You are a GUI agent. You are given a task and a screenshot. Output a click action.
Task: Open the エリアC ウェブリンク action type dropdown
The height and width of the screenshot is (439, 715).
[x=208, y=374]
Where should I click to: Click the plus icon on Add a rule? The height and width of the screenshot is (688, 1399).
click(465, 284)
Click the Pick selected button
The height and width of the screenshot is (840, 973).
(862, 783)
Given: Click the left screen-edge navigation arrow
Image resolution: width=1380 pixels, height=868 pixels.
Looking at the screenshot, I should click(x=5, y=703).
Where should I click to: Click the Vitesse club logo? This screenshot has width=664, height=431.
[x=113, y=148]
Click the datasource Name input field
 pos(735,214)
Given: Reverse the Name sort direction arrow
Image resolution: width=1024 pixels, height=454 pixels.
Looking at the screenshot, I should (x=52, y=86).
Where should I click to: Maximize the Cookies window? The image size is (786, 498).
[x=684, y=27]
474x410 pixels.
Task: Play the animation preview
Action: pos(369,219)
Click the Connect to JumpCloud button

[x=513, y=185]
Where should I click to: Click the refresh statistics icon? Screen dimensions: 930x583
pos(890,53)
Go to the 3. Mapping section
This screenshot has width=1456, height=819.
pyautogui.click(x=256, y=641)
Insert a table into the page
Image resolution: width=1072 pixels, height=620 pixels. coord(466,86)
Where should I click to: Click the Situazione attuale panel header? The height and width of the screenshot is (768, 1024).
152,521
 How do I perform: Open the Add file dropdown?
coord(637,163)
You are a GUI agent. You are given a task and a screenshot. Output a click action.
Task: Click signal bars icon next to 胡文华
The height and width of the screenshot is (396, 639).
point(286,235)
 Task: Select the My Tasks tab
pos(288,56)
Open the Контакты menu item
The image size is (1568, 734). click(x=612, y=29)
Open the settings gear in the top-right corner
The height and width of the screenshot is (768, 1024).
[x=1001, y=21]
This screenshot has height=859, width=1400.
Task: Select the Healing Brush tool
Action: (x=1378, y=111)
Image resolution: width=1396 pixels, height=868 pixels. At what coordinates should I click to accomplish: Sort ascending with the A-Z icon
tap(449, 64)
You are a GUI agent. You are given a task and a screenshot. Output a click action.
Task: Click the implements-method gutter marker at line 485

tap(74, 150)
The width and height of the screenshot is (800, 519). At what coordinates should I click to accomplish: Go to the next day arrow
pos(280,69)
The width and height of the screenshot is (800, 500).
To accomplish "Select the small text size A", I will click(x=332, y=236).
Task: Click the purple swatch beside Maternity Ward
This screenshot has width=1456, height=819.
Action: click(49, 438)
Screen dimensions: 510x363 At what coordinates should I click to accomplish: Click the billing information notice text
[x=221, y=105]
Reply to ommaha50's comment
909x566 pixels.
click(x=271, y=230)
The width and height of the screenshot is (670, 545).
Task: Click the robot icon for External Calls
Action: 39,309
══════════════════════════════
**What is asked:**
Retype the entries from the line containing "Where should I click to: Click the Vitesse" through the line containing "Looking at the screenshot, I should (x=52, y=86).", both lines included.

**Response to the task:**
Where should I click to: Click the Vitesse club logo? This screenshot has width=664, height=431.
[x=113, y=148]
Click the datasource Name input field
 pos(735,214)
Given: Reverse the Name sort direction arrow
Image resolution: width=1024 pixels, height=454 pixels.
Looking at the screenshot, I should (x=52, y=86).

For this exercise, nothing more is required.